What you are asked to do:
For each entry below, write an exact copy and leave out the images.

========

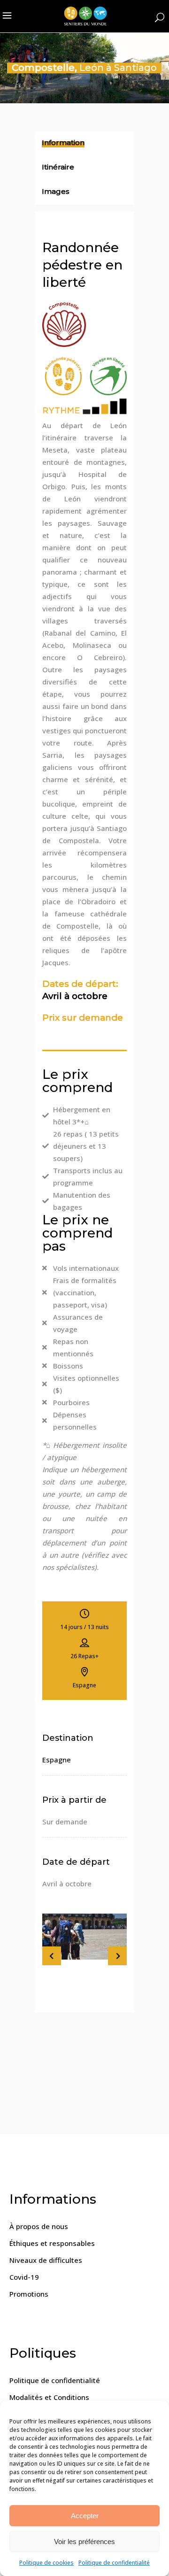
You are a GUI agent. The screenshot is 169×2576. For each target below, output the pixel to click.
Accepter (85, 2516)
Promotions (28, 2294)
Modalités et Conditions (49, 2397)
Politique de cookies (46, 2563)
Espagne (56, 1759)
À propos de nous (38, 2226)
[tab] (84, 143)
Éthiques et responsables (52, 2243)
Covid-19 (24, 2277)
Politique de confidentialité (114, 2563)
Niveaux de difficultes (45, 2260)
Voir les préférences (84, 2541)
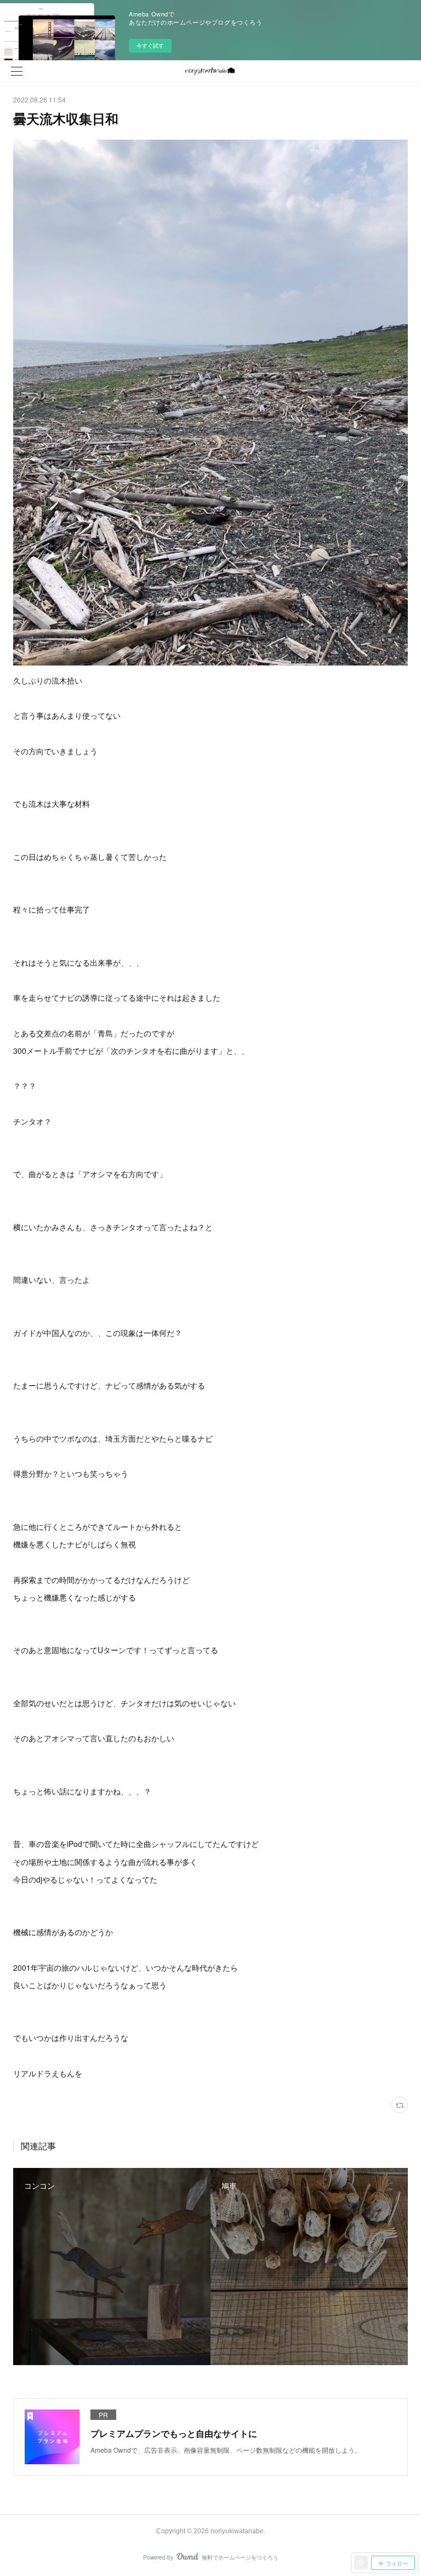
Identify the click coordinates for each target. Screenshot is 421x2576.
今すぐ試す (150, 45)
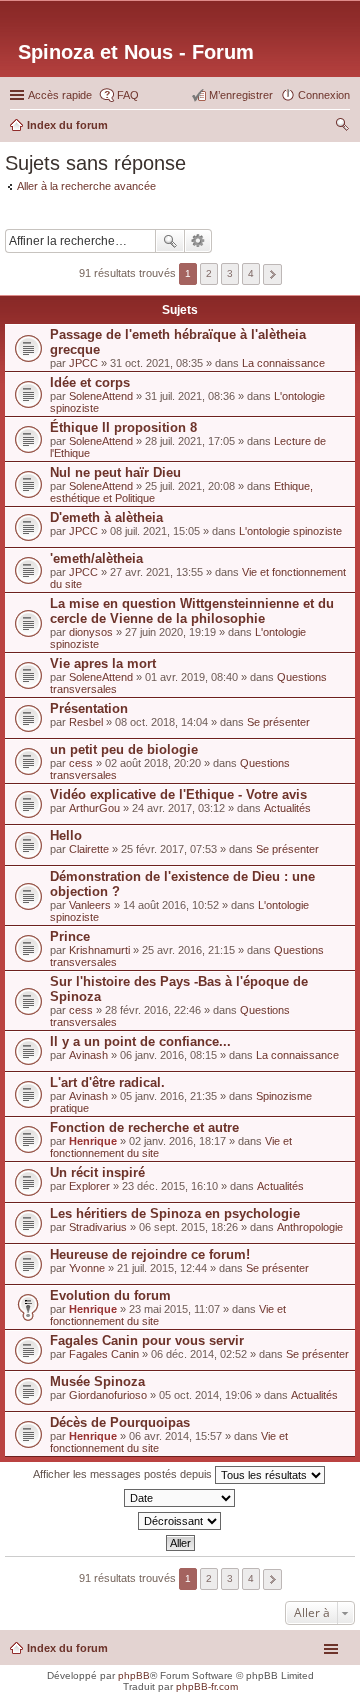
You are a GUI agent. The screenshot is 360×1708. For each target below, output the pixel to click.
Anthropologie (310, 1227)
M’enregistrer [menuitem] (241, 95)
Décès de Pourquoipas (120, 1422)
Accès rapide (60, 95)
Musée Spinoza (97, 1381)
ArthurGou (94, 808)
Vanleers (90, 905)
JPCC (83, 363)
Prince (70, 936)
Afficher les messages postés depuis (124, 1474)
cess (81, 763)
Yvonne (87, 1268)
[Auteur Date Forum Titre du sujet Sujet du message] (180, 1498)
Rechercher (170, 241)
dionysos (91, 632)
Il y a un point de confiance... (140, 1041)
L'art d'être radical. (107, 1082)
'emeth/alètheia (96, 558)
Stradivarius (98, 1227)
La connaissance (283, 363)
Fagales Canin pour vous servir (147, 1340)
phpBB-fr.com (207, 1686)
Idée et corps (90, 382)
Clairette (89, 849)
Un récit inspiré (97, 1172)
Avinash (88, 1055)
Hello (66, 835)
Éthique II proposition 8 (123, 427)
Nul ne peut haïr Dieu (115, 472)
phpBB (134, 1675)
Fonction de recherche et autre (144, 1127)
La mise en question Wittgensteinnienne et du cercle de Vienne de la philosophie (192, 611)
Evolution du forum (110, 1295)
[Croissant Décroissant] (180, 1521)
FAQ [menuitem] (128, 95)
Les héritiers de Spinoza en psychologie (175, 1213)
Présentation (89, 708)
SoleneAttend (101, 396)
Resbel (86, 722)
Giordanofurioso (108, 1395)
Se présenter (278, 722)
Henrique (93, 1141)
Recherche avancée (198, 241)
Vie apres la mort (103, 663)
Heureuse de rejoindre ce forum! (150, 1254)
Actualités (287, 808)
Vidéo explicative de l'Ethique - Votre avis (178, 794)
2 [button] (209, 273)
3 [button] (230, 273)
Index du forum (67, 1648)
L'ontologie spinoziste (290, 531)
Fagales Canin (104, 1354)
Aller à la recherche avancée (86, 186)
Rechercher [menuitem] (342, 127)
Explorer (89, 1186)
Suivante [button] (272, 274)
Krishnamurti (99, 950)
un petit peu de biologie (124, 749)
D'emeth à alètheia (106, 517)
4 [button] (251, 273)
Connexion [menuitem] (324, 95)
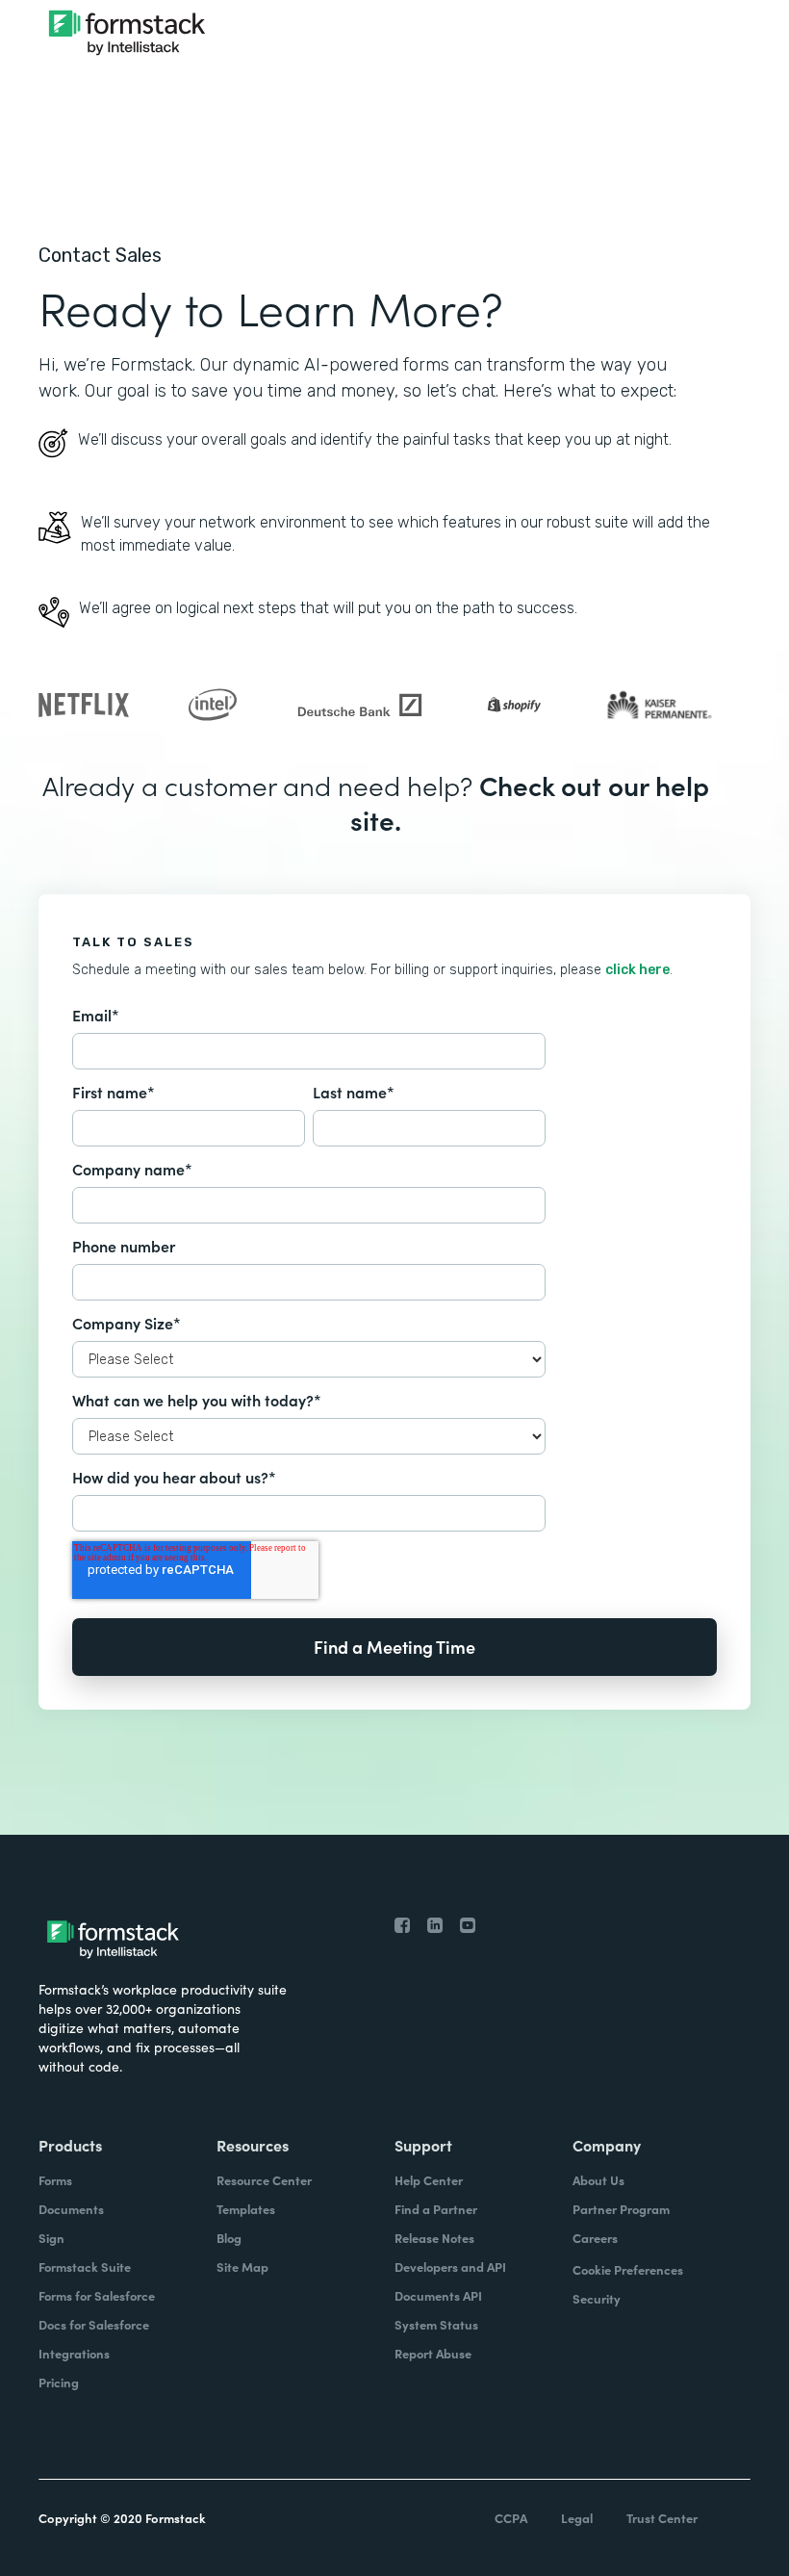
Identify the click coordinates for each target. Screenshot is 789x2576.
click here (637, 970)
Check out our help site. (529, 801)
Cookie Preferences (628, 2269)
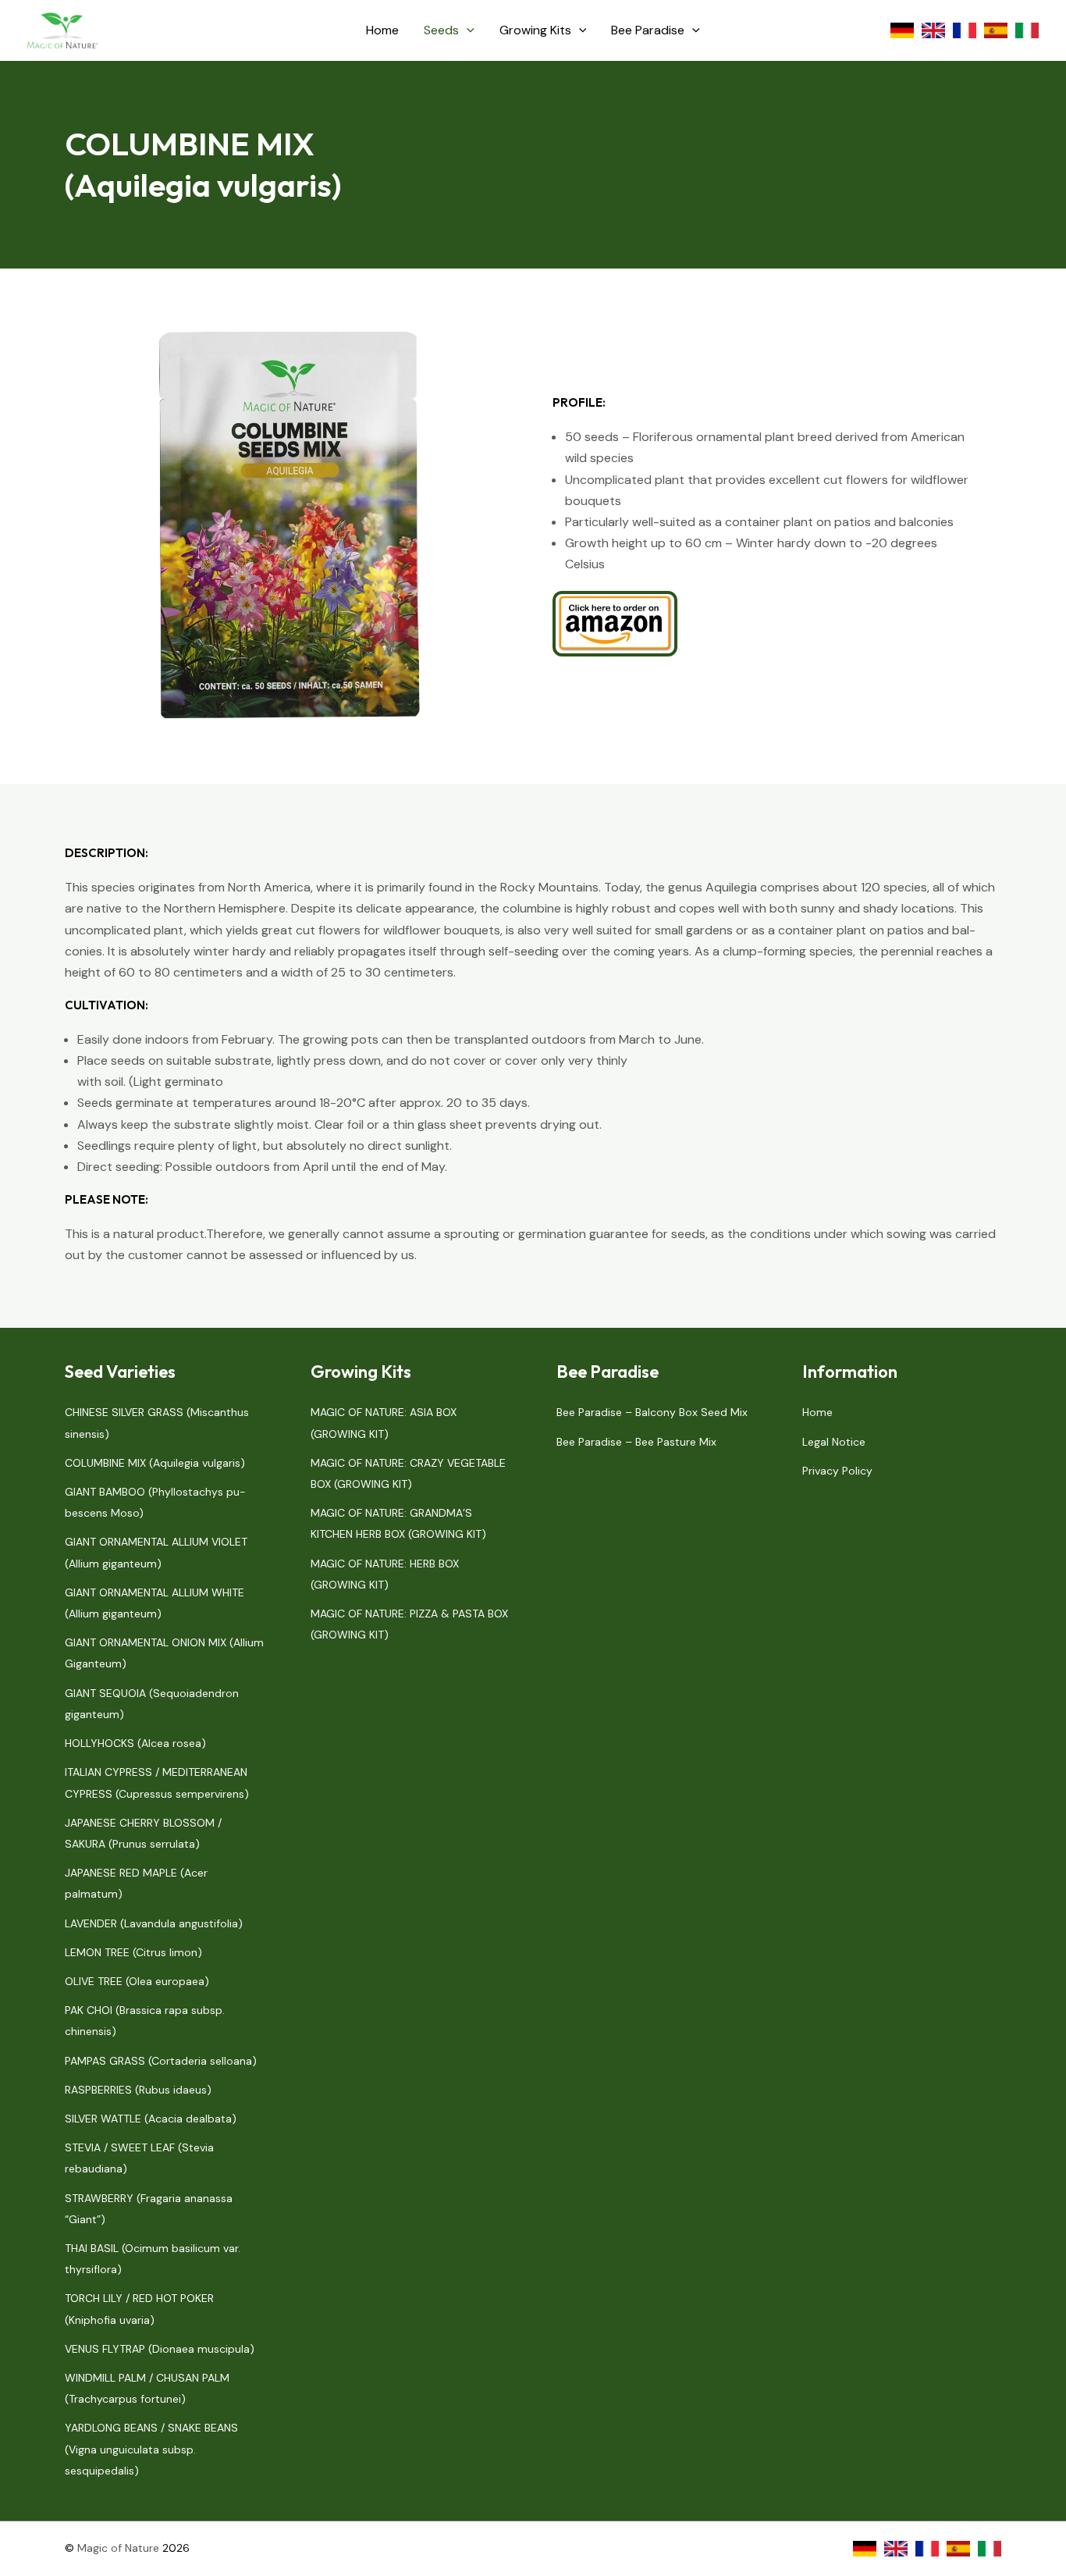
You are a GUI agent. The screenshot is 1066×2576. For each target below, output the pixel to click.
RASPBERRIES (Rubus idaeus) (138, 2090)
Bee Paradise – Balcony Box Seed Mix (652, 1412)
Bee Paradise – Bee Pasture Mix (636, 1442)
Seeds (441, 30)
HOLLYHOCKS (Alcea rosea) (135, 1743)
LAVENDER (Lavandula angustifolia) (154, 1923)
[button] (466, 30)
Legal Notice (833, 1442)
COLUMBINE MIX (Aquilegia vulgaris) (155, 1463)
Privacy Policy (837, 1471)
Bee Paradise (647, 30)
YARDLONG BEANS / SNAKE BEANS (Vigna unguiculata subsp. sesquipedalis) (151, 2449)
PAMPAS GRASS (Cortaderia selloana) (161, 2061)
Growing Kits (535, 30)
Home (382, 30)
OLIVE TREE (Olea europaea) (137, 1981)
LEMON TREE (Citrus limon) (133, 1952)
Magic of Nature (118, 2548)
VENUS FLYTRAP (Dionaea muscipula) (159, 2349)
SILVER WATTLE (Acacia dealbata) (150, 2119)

========

Response below:
You are a GUI agent. The screenshot is 169×2576. For each target below, output the pixel to click.
Accepter (85, 2516)
Promotions (28, 2294)
Modalités et Conditions (49, 2397)
Politique de cookies (46, 2563)
Espagne (56, 1759)
À propos de nous (38, 2226)
[tab] (84, 143)
Éthiques et responsables (52, 2243)
Covid-19 (24, 2277)
Politique de confidentialité (114, 2563)
Niveaux de difficultes (45, 2260)
Voir les préférences (84, 2541)
Identify the click coordinates for each target. Screenshot is 421x2576.
今すぐ試す (150, 45)
You are a GUI agent. The screenshot is 360×1708. For each target below, output the pixel to click.
Anthropologie (310, 1227)
M’enregistrer [menuitem] (241, 95)
Décès de Pourquoipas (120, 1422)
Accès rapide (60, 95)
Musée Spinoza (97, 1381)
ArthurGou (94, 808)
Vanleers (90, 905)
JPCC (83, 363)
Prince (70, 936)
Afficher les messages postés depuis (124, 1474)
cess (81, 763)
Yvonne (87, 1268)
[Auteur Date Forum Titre du sujet Sujet du message] (180, 1498)
Rechercher (170, 241)
dionysos (91, 632)
Il y a un point de confiance... (140, 1041)
L'art d'être radical. (107, 1082)
'emeth/alètheia (96, 558)
Stradivarius (98, 1227)
La connaissance (283, 363)
Fagales Canin pour vous servir (147, 1340)
phpBB-fr.com (207, 1686)
Idée et corps (90, 382)
Clairette (89, 849)
Un récit inspiré (97, 1172)
Avinash (88, 1055)
Hello (66, 835)
Éthique II proposition 8 (123, 427)
Nul ne peut haïr Dieu (115, 472)
phpBB (134, 1675)
Fonction de recherche et autre (144, 1127)
La mise en question Wittgensteinnienne et du cercle de Vienne de la philosophie (192, 611)
Evolution du forum (110, 1295)
[Croissant Décroissant] (180, 1521)
FAQ [menuitem] (128, 95)
Les héritiers de Spinoza en psychologie (175, 1213)
Présentation (89, 708)
SoleneAttend (101, 396)
Resbel (86, 722)
Giordanofurioso (108, 1395)
Se présenter (278, 722)
Henrique (93, 1141)
Recherche avancée (198, 241)
Vie apres la mort (103, 663)
Heureuse de rejoindre ce forum! (150, 1254)
Actualités (287, 808)
Vidéo explicative de l'Ethique - Votre avis (178, 794)
2 [button] (209, 273)
3 [button] (230, 273)
Index du forum (67, 1648)
L'ontologie spinoziste (290, 531)
Fagales Canin (104, 1354)
Aller à la recherche avancée (86, 186)
Rechercher [menuitem] (342, 127)
Explorer (89, 1186)
Suivante [button] (272, 274)
Krishnamurti (99, 950)
un petit peu de biologie (124, 749)
D'emeth à alètheia (106, 517)
4 [button] (251, 273)
Connexion [menuitem] (324, 95)
Identify the click coordinates for each target. Screenshot is 789x2576.
click here (637, 970)
Check out our help site. (529, 801)
Cookie Preferences (628, 2269)
You are a GUI agent. The screenshot is 1066×2576. For each target below, output the pixel to click.
RASPBERRIES (Rubus idaeus) (138, 2090)
Bee Paradise – Balcony Box Seed Mix (652, 1412)
Bee Paradise – Bee Pasture Mix (636, 1442)
Seeds (441, 30)
HOLLYHOCKS (Alcea rosea) (135, 1743)
LAVENDER (Lavandula angustifolia) (154, 1923)
[button] (466, 30)
Legal Notice (833, 1442)
COLUMBINE MIX (Aquilegia vulgaris) (155, 1463)
Privacy Policy (837, 1471)
Bee Paradise (647, 30)
YARDLONG BEANS / SNAKE BEANS (Vigna unguiculata subsp. sesquipedalis) (151, 2449)
PAMPAS GRASS (Cortaderia selloana) (161, 2061)
Growing Kits (535, 30)
Home (382, 30)
OLIVE TREE (Olea europaea) (137, 1981)
LEMON TREE (Citrus limon) (133, 1952)
Magic of Nature (118, 2548)
VENUS FLYTRAP (Dionaea muscipula) (159, 2349)
SILVER WATTLE (Acacia dealbata) (150, 2119)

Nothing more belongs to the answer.